Überstunden: Das sollten Sie zur Mehrarbeit wissen!

Überstunden: Das sollten Sie zur Mehrarbeit wissen! © freepik - mko

Einer aktuellen Erhebung des Instituts für Arbeitsmarkt- und Berufsforschung (IBA) zur Folge wurden in Deutschland im vergangenen Jahr rund eine Milliarde unbezahlter Überstunden geleistet. Das zeigt, in vielen Unternehmen Überstunden keine Ausnahme sind, sondern die Regel. Doch müssen Arbeitnehmer überhaupt Überstunden leisten? Und müssen Überstunden immer bezahlt werden?

Wieviel Überstunden sind erlaubt?


Die zulässige Grenze bei Überstunden ergibt sich aus dem Arbeitszeitgesetz. Danach sind bis zu 48 Stunden Arbeit pro Woche erlaubt, plus einen Zuschlag von 12 Überstunden. Wichtig: Für leitende Angestellte gilt das Arbeitszeitgesetz nicht!

Muss der Arbeitgeber eine Arbeitszeiterfassung einrichten?


Nach einer Entscheidung des Europäischen Gerichtshofs (Aktenzeichen C-55/18) müssen Arbeitgeber von den EU-Mitgliedstaaten verpflichtet werden, ein objektives, verlässliches und zugängliches Arbeitszeiterfassungssystem einzurichten, so dass die Arbeitszeit eines jeden Arbeitnehmers transparent erfasst wird. In der Umsetzung der Arbeitszeiterfassungssysteme sind die EU-Mitgliedstaaten im Hinblick auf die Form der Erfassung und Rücksichtnahme auf Besonderheiten eines Tätigkeitsbereiches oder Größe eines Unternehmens frei.

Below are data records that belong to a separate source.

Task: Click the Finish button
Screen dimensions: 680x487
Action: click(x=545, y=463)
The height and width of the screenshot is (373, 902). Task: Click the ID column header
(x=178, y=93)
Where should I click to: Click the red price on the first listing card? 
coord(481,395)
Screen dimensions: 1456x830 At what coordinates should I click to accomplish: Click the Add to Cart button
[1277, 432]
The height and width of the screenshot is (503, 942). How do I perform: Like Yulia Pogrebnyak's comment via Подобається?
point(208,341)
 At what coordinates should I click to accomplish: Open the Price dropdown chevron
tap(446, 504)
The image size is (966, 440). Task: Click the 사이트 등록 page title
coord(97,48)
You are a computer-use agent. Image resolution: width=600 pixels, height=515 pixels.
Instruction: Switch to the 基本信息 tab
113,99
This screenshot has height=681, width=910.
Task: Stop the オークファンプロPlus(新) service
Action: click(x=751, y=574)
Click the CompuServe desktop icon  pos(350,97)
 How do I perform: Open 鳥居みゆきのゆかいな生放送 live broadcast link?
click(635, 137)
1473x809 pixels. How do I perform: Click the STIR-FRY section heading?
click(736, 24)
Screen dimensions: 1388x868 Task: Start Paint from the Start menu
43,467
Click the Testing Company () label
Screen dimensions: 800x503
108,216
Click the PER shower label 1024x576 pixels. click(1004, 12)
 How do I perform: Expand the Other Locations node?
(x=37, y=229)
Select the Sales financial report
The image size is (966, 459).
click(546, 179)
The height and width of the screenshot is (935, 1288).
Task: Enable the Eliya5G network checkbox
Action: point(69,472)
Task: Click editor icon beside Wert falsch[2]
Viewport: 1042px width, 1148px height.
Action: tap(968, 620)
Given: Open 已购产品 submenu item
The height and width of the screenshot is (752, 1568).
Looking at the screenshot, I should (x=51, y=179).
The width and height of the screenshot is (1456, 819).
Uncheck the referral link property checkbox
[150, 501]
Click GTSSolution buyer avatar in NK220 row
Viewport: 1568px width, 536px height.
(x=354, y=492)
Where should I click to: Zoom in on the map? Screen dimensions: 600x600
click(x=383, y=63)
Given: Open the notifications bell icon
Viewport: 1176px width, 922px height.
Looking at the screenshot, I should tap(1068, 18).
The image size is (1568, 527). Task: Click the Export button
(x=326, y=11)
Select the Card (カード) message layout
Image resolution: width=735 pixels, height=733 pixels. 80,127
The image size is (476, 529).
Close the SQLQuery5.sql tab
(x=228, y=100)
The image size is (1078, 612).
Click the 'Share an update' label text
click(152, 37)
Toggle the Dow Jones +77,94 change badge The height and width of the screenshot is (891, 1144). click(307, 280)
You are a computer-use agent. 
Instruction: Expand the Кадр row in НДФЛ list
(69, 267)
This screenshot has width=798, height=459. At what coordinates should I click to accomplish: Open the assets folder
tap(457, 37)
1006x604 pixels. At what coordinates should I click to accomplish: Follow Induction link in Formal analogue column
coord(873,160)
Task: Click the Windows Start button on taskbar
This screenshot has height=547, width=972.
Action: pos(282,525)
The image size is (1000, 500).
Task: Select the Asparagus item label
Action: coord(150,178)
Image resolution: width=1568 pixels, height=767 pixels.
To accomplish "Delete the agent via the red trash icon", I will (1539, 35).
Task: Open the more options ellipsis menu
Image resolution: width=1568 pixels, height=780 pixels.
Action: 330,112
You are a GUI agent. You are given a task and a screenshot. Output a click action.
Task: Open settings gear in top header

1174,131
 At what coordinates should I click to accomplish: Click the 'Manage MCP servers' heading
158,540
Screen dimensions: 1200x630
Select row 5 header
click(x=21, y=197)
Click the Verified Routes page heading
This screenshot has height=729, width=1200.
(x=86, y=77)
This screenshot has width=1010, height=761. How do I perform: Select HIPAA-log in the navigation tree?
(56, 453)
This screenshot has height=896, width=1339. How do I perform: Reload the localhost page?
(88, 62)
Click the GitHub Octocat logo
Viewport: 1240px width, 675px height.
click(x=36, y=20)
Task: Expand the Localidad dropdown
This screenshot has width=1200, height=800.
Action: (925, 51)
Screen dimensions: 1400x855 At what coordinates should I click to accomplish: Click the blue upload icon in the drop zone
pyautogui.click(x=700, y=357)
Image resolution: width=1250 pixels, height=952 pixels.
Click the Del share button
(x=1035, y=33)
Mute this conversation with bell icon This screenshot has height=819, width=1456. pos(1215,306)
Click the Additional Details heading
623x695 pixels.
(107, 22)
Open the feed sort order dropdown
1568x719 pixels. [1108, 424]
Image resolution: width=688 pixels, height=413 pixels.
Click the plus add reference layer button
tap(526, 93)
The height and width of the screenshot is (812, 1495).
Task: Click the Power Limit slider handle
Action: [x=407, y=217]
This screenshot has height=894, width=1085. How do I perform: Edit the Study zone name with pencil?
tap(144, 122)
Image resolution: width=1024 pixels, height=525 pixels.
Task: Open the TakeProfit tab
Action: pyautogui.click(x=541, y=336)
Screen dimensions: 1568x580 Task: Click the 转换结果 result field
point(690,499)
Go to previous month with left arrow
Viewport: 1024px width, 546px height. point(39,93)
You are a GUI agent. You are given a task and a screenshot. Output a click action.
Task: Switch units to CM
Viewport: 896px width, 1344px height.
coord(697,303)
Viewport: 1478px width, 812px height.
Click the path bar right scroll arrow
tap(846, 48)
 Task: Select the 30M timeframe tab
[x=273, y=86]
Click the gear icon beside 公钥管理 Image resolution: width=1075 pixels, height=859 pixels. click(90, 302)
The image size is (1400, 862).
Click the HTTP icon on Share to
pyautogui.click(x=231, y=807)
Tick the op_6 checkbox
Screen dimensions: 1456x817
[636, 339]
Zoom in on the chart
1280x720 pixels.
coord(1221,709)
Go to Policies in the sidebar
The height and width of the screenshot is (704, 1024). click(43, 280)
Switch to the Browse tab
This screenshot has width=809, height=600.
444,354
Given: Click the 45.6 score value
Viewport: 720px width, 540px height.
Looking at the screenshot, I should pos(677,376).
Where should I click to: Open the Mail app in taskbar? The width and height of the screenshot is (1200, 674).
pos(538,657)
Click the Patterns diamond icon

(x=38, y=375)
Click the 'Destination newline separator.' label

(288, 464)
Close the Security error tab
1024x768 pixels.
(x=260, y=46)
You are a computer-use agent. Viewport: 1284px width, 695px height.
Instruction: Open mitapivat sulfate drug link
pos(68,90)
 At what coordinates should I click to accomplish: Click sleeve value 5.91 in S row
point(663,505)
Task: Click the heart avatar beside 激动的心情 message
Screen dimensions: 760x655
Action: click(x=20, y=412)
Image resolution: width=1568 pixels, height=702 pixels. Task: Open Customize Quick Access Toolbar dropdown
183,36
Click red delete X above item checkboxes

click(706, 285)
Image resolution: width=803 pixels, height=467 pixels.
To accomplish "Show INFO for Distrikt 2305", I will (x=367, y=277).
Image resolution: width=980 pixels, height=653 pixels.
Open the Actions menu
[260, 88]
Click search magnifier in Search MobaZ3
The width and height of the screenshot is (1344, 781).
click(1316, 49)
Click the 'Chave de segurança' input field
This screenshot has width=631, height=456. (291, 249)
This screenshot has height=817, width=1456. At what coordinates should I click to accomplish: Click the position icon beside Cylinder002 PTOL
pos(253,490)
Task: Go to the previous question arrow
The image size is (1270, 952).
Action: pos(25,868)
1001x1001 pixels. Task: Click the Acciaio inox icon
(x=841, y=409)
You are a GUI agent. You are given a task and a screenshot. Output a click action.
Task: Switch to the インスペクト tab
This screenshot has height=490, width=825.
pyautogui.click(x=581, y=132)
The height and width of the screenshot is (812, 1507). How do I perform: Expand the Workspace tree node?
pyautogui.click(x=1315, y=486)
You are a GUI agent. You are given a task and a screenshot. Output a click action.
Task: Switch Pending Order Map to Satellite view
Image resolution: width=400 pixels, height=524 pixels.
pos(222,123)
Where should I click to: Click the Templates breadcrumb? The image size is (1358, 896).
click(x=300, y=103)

Das Grundrecht eines Arbeitnehmers auf eine Begrenzung der täglichen und wöchentlichen Höchstarbeitszeit ist in der Arbeitszeitrichtlinie geregelt. Zur Verwirklichung dieses Grundrechts sei laut EuGH ein Arbeitszeiterfassungssystem notwendig. Nur mit einem solchen System könne die Zahl der geleisteten Arbeitsstunden, ihre zeitliche Verteilung und die Anzahl der Überstunden objektiv und verlässlich ermittelt werden, was für den Arbeitnehmer eine Grundlage zur Durchsetzung seiner Rechte darstelle.

Überstunden auch ohne vertragliche Verpflichtung?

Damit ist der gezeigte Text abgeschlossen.